EWU: Wachstumsschwäche, aber keine Rezession

Pressemitteilung vom 12. Dezember 2001

Das Bruttoinlandsprodukt im Euroraum hat sich im dritten Quartal um 1,4 % gegenüber dem gleichen Quartal des Vorjahres erhöht. Im Vergleich zum zweiten Quartal beträgt die Erhöhung saisonbereinigt knapp 0,2 %, was einer laufenden Jahresrate von 0,75 % entspricht. In seinem aktuellen Wochenbericht 50/2001 stellt das DIW Berlin fest, dass sich die derzeitige Wachstumsabschwächung nicht als Rezession bezeichnen lässt. Der Abschwung ist aber stärker als nach der Asienkrise 1998. Für das vierte Quartal 2001 und das erste Quartal 2002 rechnet die EUROFRAME-Gruppe, zu der auch das DIW Berlin gehört, mit einem Wachstum von jeweils 0,75 % gegenüber dem jeweiligen Vorjahresquartal.
Als Wachstumsstütze für den Euroraum erwies sich im dritten Quartal der Konsum. Die Nachfrage der privaten Haushalte nahm mit einer laufenden Jahresrate von gut 1,5 % zu. Damit übernimmt der Konsum aber nicht die Rolle des Wachstumsmotors. Dies war aufgrund der Steuerreformen in zahlreichen Ländern eigentlich erwartet worden. Doch die hohen Öl- und Lebensmittelpreise haben zu einem kräftigen Kaufkraftentzug geführt. Derzeit gehen auch von dem sich eintrübenden Konsumentenvertrauen und dem verlangsamten Beschäftigungsaufbau negative Einflüsse auf den privaten Verbrauch aus. Die öffentliche Nachfrage wirkt lediglich über die automatischen Stabilisatoren stützend.

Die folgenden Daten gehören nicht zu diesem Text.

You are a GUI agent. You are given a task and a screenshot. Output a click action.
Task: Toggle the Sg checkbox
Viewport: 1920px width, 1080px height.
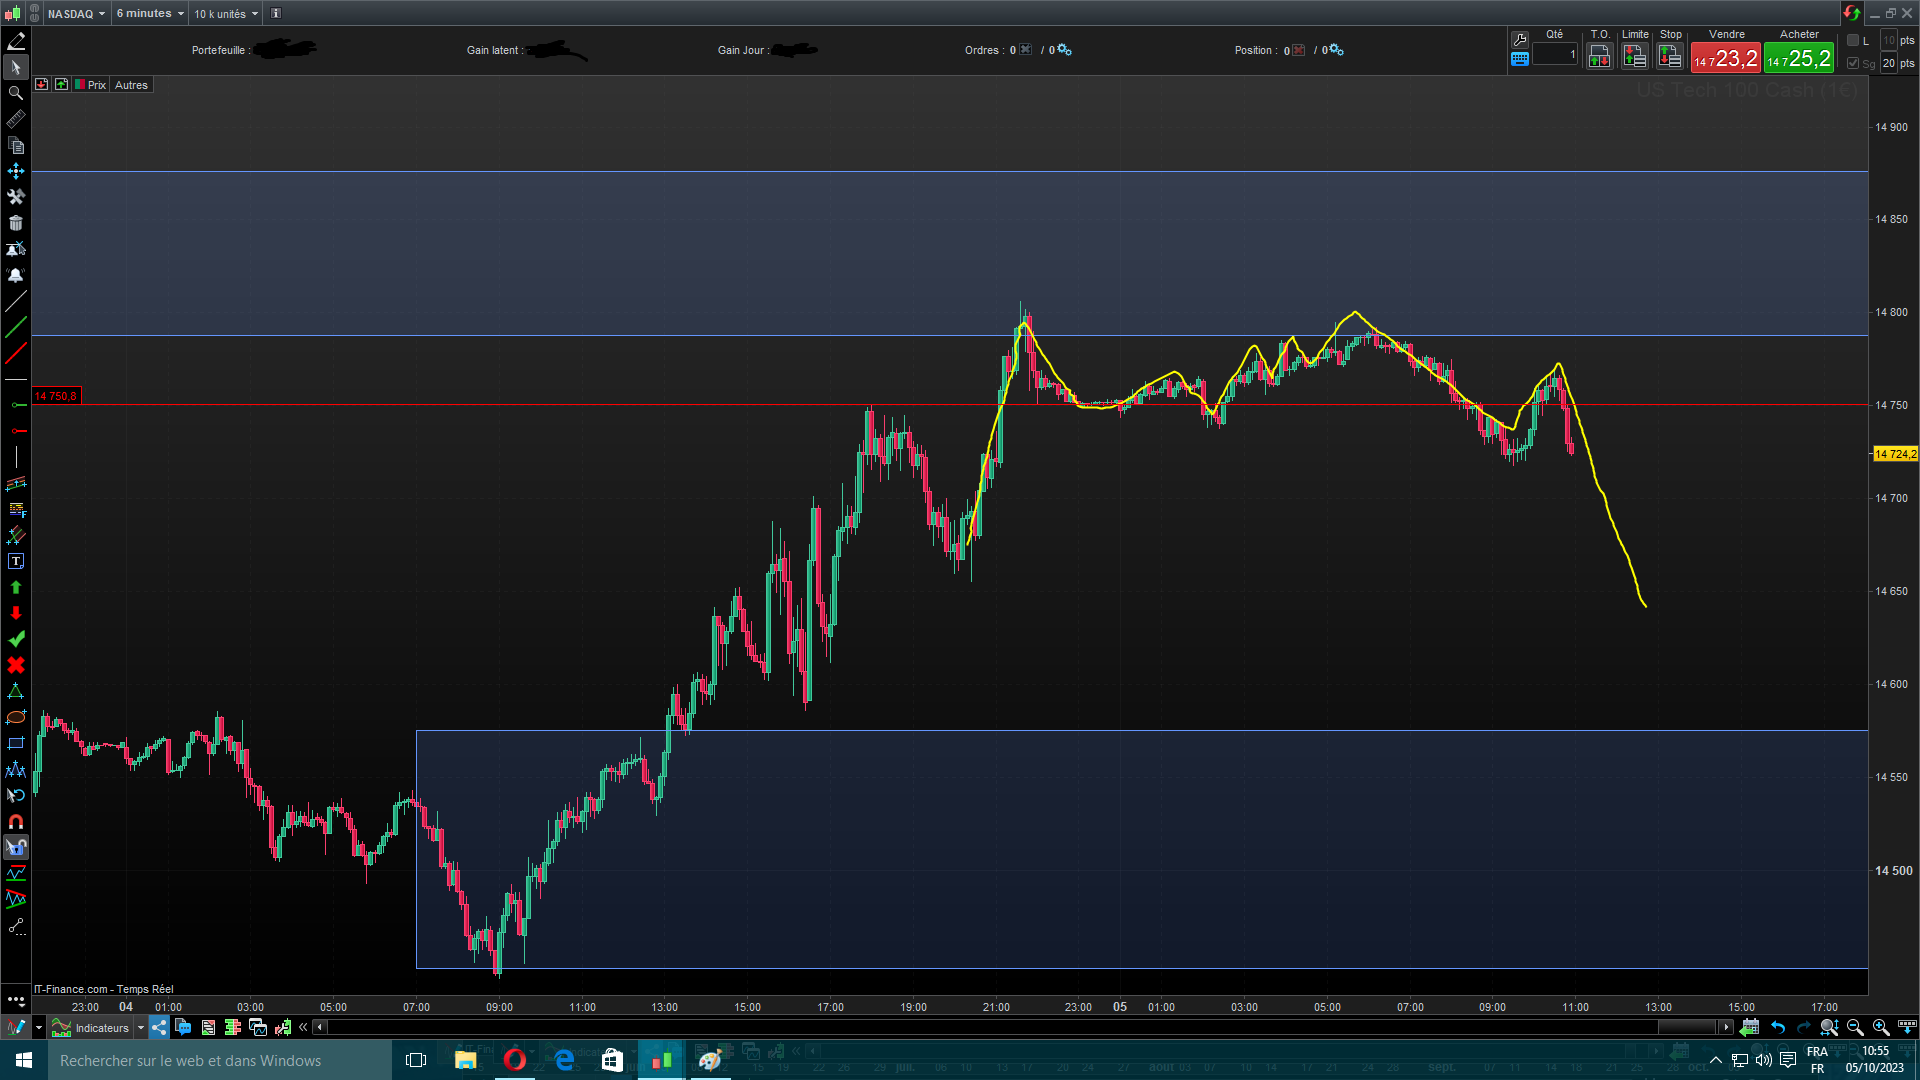[1853, 63]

Der derzeitige Abschwung in Europa ist durch einen starken Einbruch bei den Investitionen gekennzeichnet. Die Ausrüstungsinvestitionen sind im dritten Quartal 2001 in laufender Jahresrate um 6 % zurückgegangen. Im Vergleich zum Vorjahr sanken sie um 2,5 %. Das DIW Berlin nennt die geringe Bereitschaft der EZB, auf die konjunkturelle Verlangsamung mit Zinssenkungen zu reagieren, als einen Grund für diesen Rückgang. Hinzu kam ein Vertrauenseinbruch durch die weltwirtschaftliche Abschwächung und zuletzt durch die terroristischen Anschläge im September und die damit verbundenen negativen Folgen für den Welthandel (Schutzmaßnahmen und steigende Transport- und Transaktionskosten).
Die Arbeitslosenrate lag im September 2001 im Euroraum bei 8,3 %. Sie hat sich seit Anfang des Jahres kaum verändert. Das DIW Berlin weist darauf hin, dass die Zahl der Arbeitslosen ein nachlaufender Indikator ist - ausgeprägte Anpassungen an die konjunkturelle Eintrübung sind erst zum Ende des Jahres zu erwarten. Die Beschäftigungsausweitung hat sich mit 1,4 % im dritten Quartal gegenüber dem Vorjahresquartal deutlich verlangsamt.